Intervention de Jean-Pierre Sueur

Réunion du 10 janvier 2007 à 21h30
Prévention de la délinquance — Article 30

Photo de Jean-Pierre SueurJean-Pierre Sueur :

En effet, si ces dispositions étaient adoptées, pour la première fois en ce qui concerne la justice des mineurs, certaines peines, puisque c'est bien de cela qu'il s'agit, les mesures de composition pénale étant inscrites au casier judiciaire, seraient prononcées sans audience, sans débat contradictoire et, par conséquent, sans dialogue préalable à la sentence. L'approche pédagogique serait ainsi mise de côté, et c'est une vraie difficulté.

Aucune garantie n'est prévue dans ce texte pour assurer, dans le cadre de la composition pénale, la prise en compte de l'état de minorité du mis en cause, sauf en ce qui concerne la nécessité de l'accord des représentants légaux. Il n'est notamment pas prévu d'enquête obligatoire et préalable sur la personnalité du mineur, ne serait-ce que sous la forme d'une procédure de renseignement socio-judiciaire confiée à la Protection judiciaire de la jeunesse.

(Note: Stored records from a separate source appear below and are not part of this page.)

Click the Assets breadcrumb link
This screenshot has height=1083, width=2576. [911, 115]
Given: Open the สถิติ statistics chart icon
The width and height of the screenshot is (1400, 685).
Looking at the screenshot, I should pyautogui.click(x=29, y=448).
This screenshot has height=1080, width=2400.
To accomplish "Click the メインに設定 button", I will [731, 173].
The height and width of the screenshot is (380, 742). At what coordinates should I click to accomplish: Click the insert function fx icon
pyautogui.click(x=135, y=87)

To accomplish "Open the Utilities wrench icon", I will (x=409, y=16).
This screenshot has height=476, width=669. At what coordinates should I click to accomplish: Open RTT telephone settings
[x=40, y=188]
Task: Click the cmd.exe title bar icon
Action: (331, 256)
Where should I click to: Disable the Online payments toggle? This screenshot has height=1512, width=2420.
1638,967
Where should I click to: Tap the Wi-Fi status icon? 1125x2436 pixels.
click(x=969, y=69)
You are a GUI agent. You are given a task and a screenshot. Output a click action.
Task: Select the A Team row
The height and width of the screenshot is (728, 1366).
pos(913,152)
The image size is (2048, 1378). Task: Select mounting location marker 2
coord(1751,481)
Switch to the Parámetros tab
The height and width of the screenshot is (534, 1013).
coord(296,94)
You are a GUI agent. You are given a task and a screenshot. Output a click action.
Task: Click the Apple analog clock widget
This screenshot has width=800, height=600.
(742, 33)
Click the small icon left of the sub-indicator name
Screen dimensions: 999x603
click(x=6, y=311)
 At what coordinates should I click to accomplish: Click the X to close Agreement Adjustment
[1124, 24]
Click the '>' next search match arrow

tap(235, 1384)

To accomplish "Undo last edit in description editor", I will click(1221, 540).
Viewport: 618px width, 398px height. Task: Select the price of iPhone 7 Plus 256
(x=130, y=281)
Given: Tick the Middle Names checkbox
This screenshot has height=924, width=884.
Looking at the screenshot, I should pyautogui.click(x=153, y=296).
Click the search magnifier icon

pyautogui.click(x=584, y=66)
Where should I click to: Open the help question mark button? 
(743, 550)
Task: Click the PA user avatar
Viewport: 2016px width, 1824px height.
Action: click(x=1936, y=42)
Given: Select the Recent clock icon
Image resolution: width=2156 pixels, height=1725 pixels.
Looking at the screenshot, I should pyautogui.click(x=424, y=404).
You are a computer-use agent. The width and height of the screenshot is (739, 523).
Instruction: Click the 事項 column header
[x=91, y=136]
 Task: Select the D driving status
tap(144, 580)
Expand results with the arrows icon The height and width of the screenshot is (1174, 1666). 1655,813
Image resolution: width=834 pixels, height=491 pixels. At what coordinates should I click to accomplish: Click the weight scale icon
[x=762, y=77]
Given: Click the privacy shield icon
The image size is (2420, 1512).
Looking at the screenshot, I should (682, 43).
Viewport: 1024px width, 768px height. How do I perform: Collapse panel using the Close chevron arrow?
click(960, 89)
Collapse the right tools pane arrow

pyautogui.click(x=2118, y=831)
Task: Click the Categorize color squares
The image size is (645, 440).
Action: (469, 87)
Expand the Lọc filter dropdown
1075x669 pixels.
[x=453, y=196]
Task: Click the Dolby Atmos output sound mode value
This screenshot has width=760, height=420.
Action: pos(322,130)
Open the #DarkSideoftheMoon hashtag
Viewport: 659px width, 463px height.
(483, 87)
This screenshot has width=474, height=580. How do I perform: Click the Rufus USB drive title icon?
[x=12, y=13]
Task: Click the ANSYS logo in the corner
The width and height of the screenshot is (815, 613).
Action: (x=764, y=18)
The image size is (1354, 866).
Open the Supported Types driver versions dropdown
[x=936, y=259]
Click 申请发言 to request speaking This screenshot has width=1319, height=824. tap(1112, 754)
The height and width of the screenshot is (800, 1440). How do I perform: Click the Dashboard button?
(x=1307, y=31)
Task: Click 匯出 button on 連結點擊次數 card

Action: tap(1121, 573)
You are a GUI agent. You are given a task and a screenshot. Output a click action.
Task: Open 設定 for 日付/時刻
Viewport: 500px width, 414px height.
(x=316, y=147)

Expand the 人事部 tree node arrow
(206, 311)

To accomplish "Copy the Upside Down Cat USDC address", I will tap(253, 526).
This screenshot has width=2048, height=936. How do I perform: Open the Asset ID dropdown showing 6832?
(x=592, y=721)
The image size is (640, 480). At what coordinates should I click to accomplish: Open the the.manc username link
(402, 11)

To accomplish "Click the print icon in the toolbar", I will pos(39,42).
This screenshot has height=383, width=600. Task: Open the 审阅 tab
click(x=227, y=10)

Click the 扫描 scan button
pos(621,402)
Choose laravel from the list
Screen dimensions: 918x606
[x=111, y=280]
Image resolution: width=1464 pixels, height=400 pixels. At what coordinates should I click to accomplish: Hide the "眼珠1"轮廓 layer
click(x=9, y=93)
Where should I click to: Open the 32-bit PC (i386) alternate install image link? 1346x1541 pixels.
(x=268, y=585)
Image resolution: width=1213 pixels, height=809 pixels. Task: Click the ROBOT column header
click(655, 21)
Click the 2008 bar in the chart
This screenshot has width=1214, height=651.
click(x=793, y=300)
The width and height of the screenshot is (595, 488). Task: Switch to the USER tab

Le juge des enfants, dont le rôle consiste à accompagner judiciairement l'évolution du mineur, avec le concours des services éducatifs qu'il désigne, se trouverait cantonné, si cette disposition était adoptée, à un rôle d'homologation. Nous considérons donc que l'instauration de la composition pénale pour les mineurs constituerait une tentative de contournement du juge des enfants et des procédures alternatives aux poursuites. Cette disposition, parfaitement symbolique, traduirait, en fait, le renoncement à la perspective éducative.

C'est pourquoi nous doutons de la constitutionnalité d'une telle mesure. En effet, je vous rappelle, mes chers collègues, que, par une décision du 29 août 2002, le Conseil constitutionnel a affirmé la primauté de l'action éducative dans la justice des mineurs et « de la recherche du relèvement éducatif et moral des enfants délinquants par des mesures adaptées à leur âge et à leur personnalité ».

La composition pénale est-elle compatible avec cette exigence de relèvement éducatif et moral des mineurs, proportionné à leur âge, formulée en toute clarté par le Conseil constitutionnel ?

Le texte qui nous est proposé ne peut, selon nous, être accepté, compte tenu de la définition et de la spécificité mêmes de la justice des mineurs telle qu'elle existe aujourd'hui.